→ **ASSIGNMENT**
Please return the lines of the data below, word for word, from the first line through the line containing "Given: View downloads from the toolbar arrow".
━━━━━ DATA TO EXAMINE
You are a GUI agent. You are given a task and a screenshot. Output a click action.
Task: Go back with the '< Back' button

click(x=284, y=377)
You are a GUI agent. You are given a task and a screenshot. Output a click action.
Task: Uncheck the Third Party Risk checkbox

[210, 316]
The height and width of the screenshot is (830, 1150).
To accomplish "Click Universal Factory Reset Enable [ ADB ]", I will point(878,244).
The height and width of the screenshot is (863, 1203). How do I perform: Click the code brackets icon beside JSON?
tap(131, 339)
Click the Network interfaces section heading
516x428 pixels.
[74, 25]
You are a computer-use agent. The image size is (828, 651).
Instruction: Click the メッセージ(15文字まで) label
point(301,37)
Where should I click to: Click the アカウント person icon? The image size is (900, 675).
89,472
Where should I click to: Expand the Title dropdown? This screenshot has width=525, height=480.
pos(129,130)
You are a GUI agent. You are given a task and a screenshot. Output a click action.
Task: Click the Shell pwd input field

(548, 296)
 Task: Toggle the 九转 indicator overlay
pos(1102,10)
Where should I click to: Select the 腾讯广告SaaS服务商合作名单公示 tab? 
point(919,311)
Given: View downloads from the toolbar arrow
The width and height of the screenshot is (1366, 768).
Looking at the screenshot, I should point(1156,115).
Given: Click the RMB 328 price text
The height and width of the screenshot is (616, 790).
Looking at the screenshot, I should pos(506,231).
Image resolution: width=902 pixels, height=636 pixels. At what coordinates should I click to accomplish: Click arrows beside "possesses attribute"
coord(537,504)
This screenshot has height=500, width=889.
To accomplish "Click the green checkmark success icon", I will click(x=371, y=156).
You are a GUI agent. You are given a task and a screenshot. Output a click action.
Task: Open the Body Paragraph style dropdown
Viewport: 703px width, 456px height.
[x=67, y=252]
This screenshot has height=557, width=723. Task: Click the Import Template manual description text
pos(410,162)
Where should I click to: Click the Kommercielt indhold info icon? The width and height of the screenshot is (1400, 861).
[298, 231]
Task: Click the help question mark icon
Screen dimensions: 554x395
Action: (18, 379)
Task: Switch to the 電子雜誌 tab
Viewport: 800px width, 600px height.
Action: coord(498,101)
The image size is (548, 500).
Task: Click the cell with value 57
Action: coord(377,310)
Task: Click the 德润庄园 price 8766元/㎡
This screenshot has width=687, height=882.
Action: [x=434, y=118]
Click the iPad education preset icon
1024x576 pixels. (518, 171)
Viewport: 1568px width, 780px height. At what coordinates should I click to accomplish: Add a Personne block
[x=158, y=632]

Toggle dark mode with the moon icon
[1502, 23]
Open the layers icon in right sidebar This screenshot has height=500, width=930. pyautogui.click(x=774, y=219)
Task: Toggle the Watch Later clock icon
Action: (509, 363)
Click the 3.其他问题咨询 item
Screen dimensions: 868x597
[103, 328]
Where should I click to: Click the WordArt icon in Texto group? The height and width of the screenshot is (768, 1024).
━━━━━━━━━━
→ **THE ANSWER**
You are a GUI agent. You are given a task and a screenshot. Output a click action.
Task: Go back with the '< Back' button

click(x=284, y=377)
You are a GUI agent. You are given a task and a screenshot. Output a click action.
Task: Uncheck the Third Party Risk checkbox

[210, 316]
The height and width of the screenshot is (830, 1150).
To accomplish "Click Universal Factory Reset Enable [ ADB ]", I will point(878,244).
The height and width of the screenshot is (863, 1203). How do I perform: Click the code brackets icon beside JSON?
tap(131, 339)
Click the Network interfaces section heading
516x428 pixels.
[74, 25]
You are a computer-use agent. The image size is (828, 651).
Instruction: Click the メッセージ(15文字まで) label
point(301,37)
Where should I click to: Click the アカウント person icon? The image size is (900, 675).
89,472
Where should I click to: Expand the Title dropdown? This screenshot has width=525, height=480.
pos(129,130)
You are a GUI agent. You are given a task and a screenshot. Output a click action.
Task: Click the Shell pwd input field

(548, 296)
 Task: Toggle the 九转 indicator overlay
pos(1102,10)
Where should I click to: Select the 腾讯广告SaaS服务商合作名单公示 tab? 
point(919,311)
Given: View downloads from the toolbar arrow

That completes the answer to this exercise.